§ **Text section**
■ ■ ■ ■
Are you an aspiring or established chef? Are you looking to expand your culinary career or test out a new dining concept in a low-risk environment?
Consider the pop-up.
According to Eventbrite’s “Food & Drink Industry Insights Insider” Report, pop-ups events are “creating a new kind of entrepreneur”. Chefs willing to take risks are using these types of events “to build their brand and highlight their creativity without necessarily being tied to a brick and mortar restaurant”. Further adding to the argument to give this concept a try, pop-ups are the fastest growing event trend in the food & beverage industry right now. If your business is located in San Francisco, NYC, Boston, or LA, you live in a city at the helm of this movement. If not, have no fear. The growth is still impressive - the reported number of pop-up events planned across the country grew 82% year-over-year.
Hopefully we have impressed you enough with the facts and have convinced you to give the pop-up a try. Now you want to know how to go about preparing for such an event. Lucky for you, there are a ton of resources available online which we have curated for you.
If you're looking for a good place to start from the ground floor, Read “The Pop-Up Playbook.” It's a step-by-step guide on planning any event, including advice from Pop-Up Pros and an Event Planning Toolkit.
Here are a few things to consider in the event planning process:
1. Apply for All Necessary Permits & Licenses
The last thing you want is to have your event shut down because you missed filing the required paperwork. If all of this is greek to you, start a conversation with a friend or restaurant collogue with pop-up experience about the following.
2. Determine if you Should Enlist PR Help
It’s not always true that “If you build it, they will come”. Building a buzz is critical to turnout come event day. Depending on the size and scale of your event and your own skill set, assistance with both social media strategy and execution may be a worthwhile investment. Pop Up Republic, for example, specializes in promoting pop-ups across the country.
■ ■ ■ ■
§ **Recorded data**
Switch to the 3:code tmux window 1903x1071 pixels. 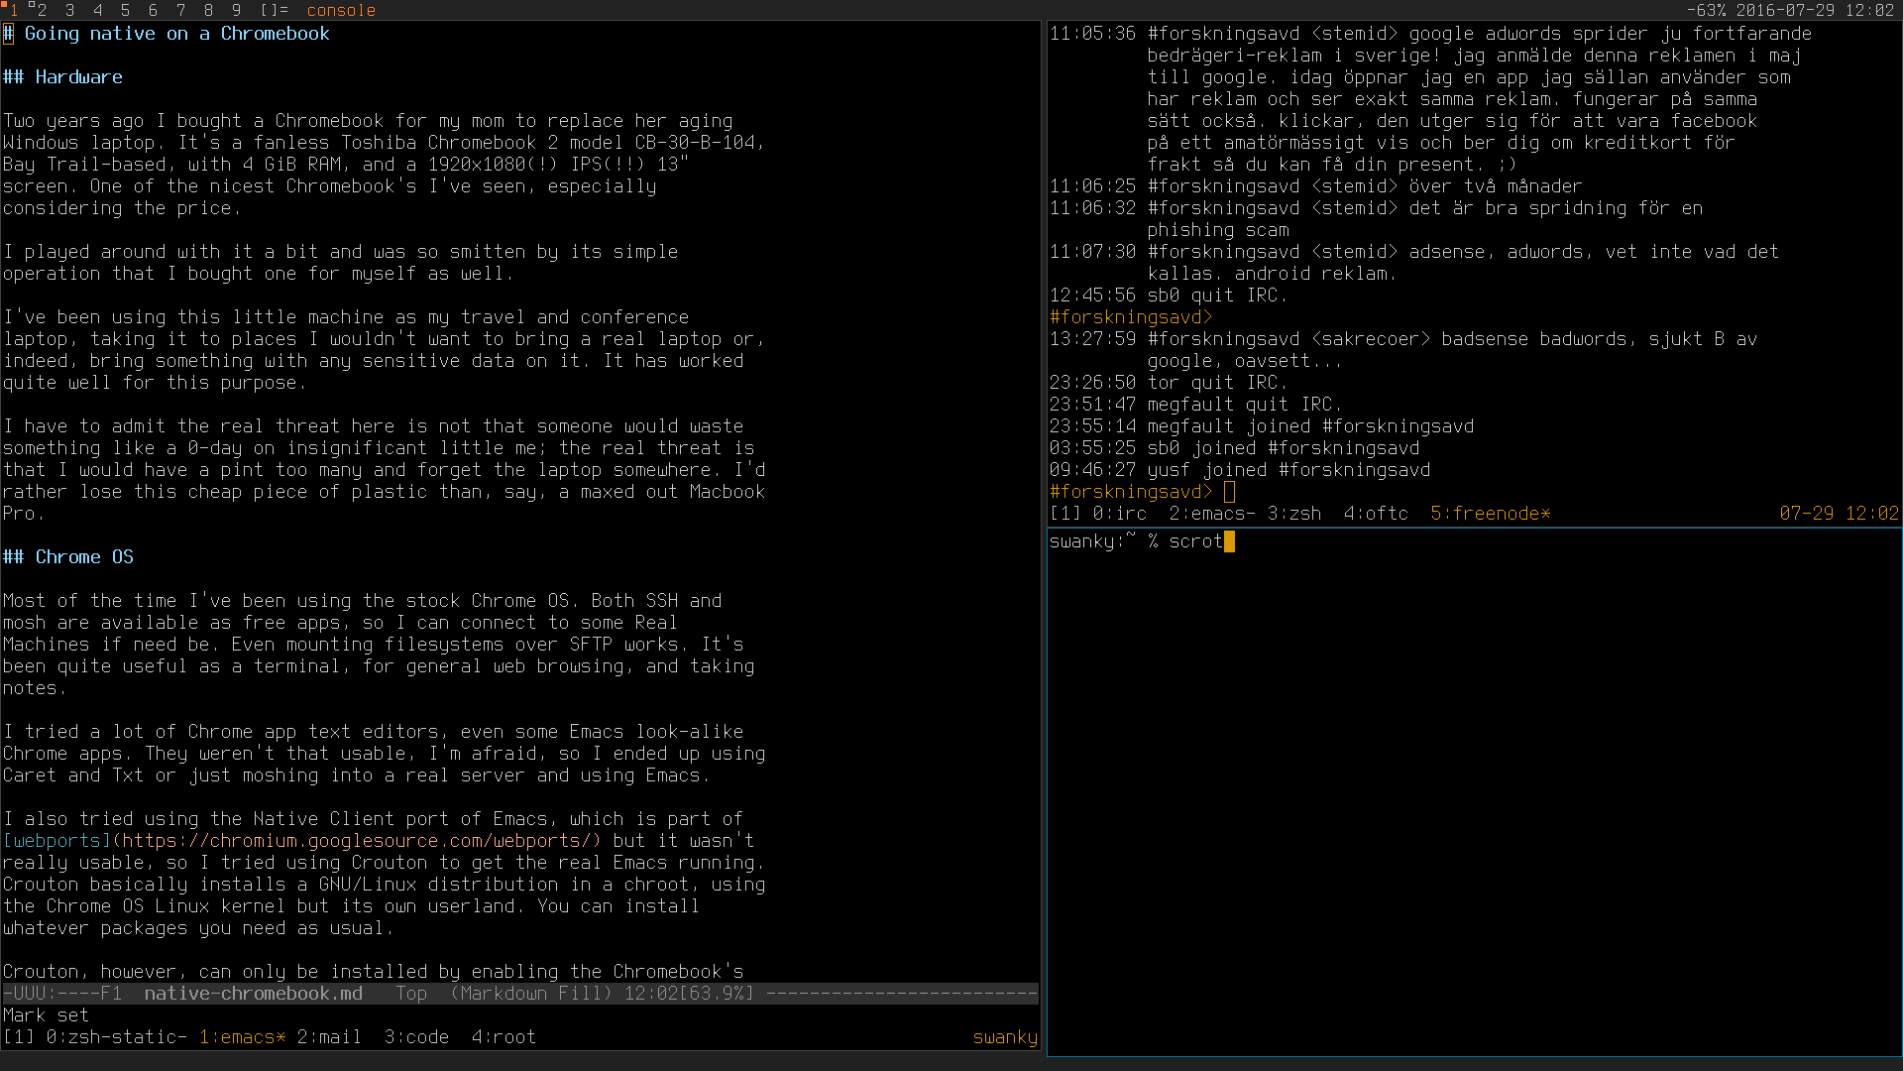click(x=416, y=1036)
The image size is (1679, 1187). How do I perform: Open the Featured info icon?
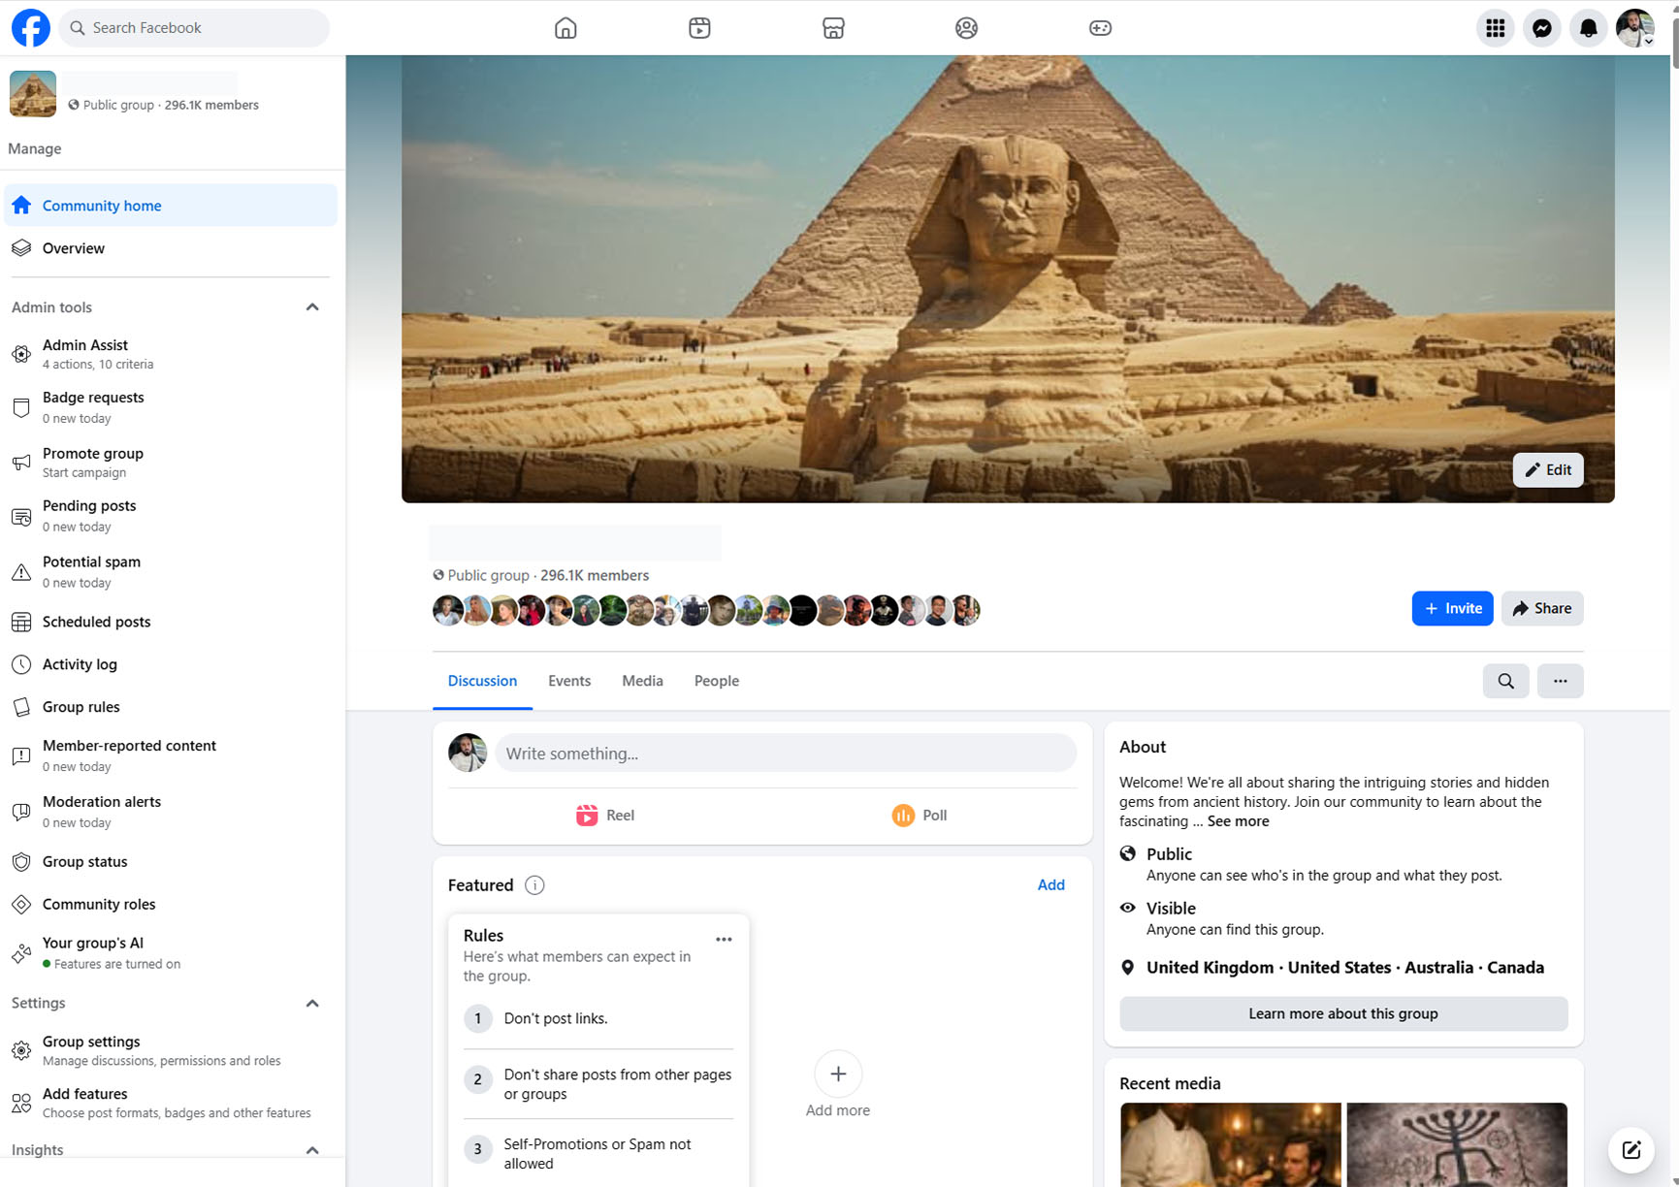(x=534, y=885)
■ ■ ■ ■
§ **Exercises to complete**
1 - Return the pop-up article's wording between "Consider the pop-up." and "grew 82% year-over-year.", inclusive.
2 - Answer these questions from the pop-up article:
(a) By what percentage did the reported number of pop-up events planned across the country grow year-over-year?
(b) Which four cities does the article place at the helm of the pop-up movement?
(c) What does Pop Up Republic specialize in?
The material has no connection to the pop-up article.

§ **Worked solutions**
1 -
Consider the pop-up.
According to Eventbrite’s “Food & Drink Industry Insights Insider” Report, pop-ups events are “creating a new kind of entrepreneur”. Chefs willing to take risks are using these types of events “to build their brand and highlight their creativity without necessarily being tied to a brick and mortar restaurant”. Further adding to the argument to give this concept a try, pop-ups are the fastest growing event trend in the food & beverage industry right now. If your business is located in San Francisco, NYC, Boston, or LA, you live in a city at the helm of this movement. If not, have no fear. The growth is still impressive - the reported number of pop-up events planned across the country grew 82% year-over-year.

2 -
(a) 82%
(b) San Francisco, NYC, Boston, and LA
(c) Promoting pop-ups across the country